Obviously, this viewpoint doesn’t take the validity of Jewish and Gentile faith in Jesus (Yeshua) as Messiah into account. I have two questions that are related to the “three differences.” First, if we believe that Jews, according to midrash, fulfill a mitzvah when they study Torah, is this not true when Christians (non-Jews who are disciples of the Jewish Messiah King) study the Bible (New Testament and/or full Bible)? Second, if Jews were given the authority to decide halachah as it applies to them, do not Christians have the same sort of autonomy in deciding whatever “halachah” applies to us based on our understanding of the teachings of Jesus?

You can go to his blog to read the entire transaction between us, but basically he said, “That’s a tough one.” Remember though, that our belief in Jesus as the one, true Messiah and the authority he was given by the Father makes all the difference in the world.

But how was all this supposed to work originally and what does it mean to us now? My best guess is, in the days of Paul, the non-Jewish disciples had a much closer image and conceptualization of the Jewish Messiah as transmitted to them by the Apostle to the Gentiles. Their “observance” of the mitzvot may have more closely approximated what was halachah for the normative Judaism of the day because new disciples tend to imitate their mentors and teachers. They just don’t know any better way of learning than to do what their shepherds and guides are doing.

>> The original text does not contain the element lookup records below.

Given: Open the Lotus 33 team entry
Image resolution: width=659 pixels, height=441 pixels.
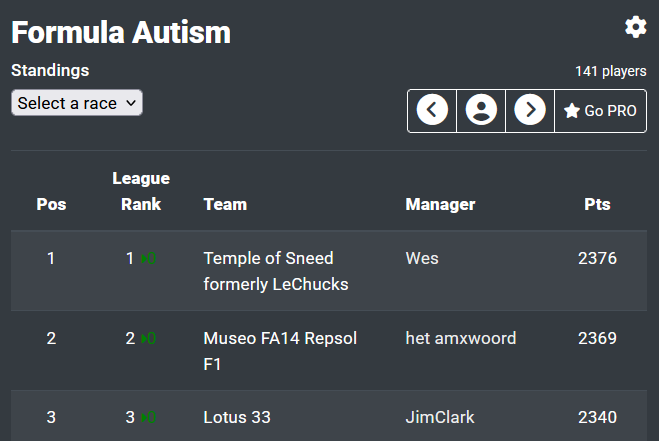Looking at the screenshot, I should click(237, 417).
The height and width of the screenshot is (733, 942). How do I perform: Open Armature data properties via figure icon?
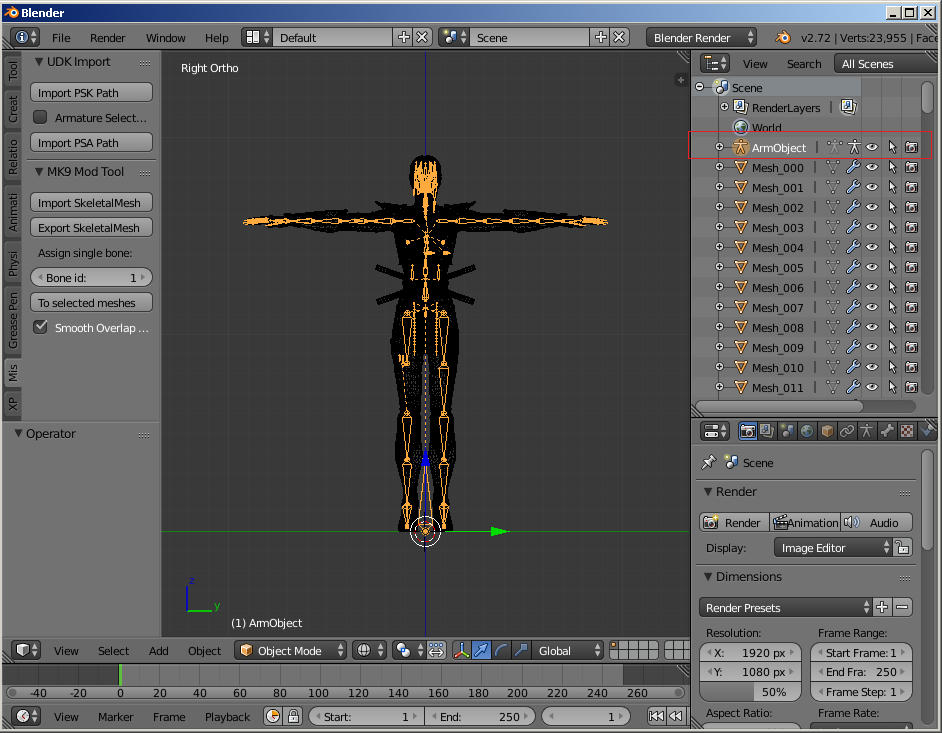865,430
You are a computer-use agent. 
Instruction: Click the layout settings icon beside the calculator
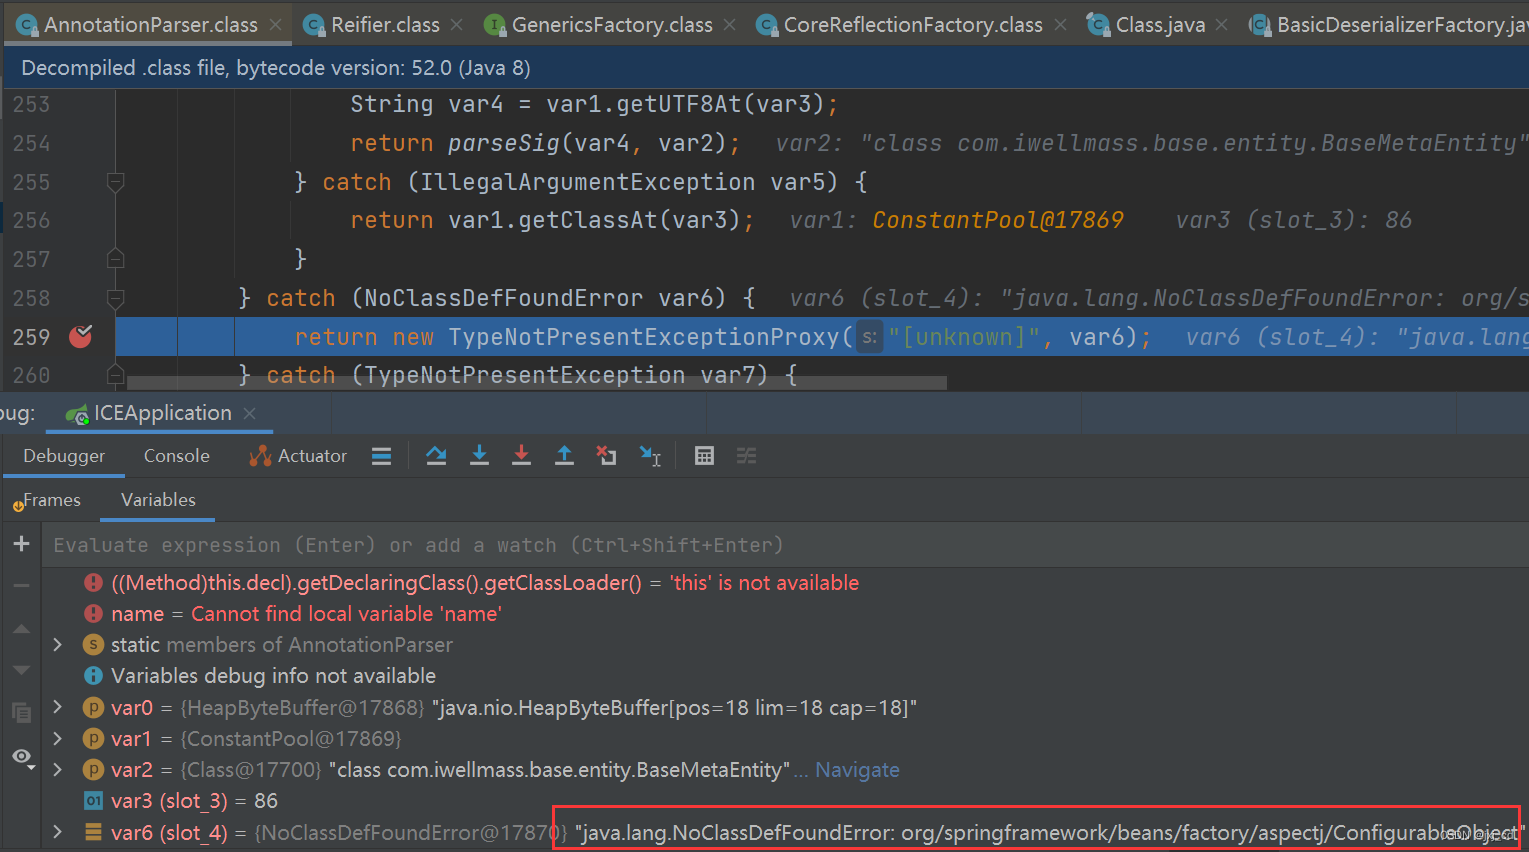[x=746, y=455]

But all that was lost in the ensuing split between Christianity and Judaism and our mission today is one of rediscovery. Publications such as the DHE Gospels and particularly Tsvi Sadan’s landmark The Concealed Light peer into the shadows of antiquity and illuminate the man who both Jewish and Gentile disciples called “Master” and “King”.

But if we can’t even agree among the Jewish and non-Jewish body of believers who Jesus was and is and what he expects us all to do, how can we unite as brothers and sisters in the faith and do the will of our Master? If it were just a matter of bearing good fruit and choosing to love, there wouldn’t be much of a problem.

But wait! Why does it have to be a problem?

What have we forgotten about what Jesus taught? What were his most important lessons? How to tie tzitzit and lay tefillin? The proper order of service in the synagogue?

No.

His most important Torah mitzvot were these:

But when the Pharisees heard that he had silenced the Sadducees, they gathered together. And one of them, a lawyer, asked him a question to test him. “Teacher, which is the great commandment in the Law?” And he said to him, “You shall love the Lord your God with all your heart and with all your soul and with all your mind. This is the great and first commandment. And a second is like it: You shall love your neighbor as yourself. On these two commandments depend all the Law and the Prophets.” –Matthew 22:34-40 (ESV)

A new commandment I give to you, that you love one another: just as I have loved you, you also are to love one another. –John 13:34 (ESV)

Why do I continually repeat these specific teachings of the Master? Because these are the Torah commandments of the Messiah we consistently fail to obey.

I know, it’s shocking. We can spend all day every day at our computer keyboards ripping apart the minutiae of specific Bible verses down to the level of Greek and Hebrew translations and citing the experts and authorities who we believe support our various theories, but how many of us actually step away from our PCs and Macs long enough to donate even a single can of soup to our local foodbank or to mow the lawn of the aged couple who live across the street?

Who is the true Jewish Jesus and what does he want of us? He wants us to stop blogging long enough to actually do good and to show love to the least of his little ones. We know that Christians and Jews are waiting for the Messiah. But is he also waiting for us?

2 thoughts on “Does the Messiah Wait for Us?”

  1. Yet another thoughtful post James; may we all remember what is most important in life, Love.

    Of G-d, Messiah, and our Neighbors.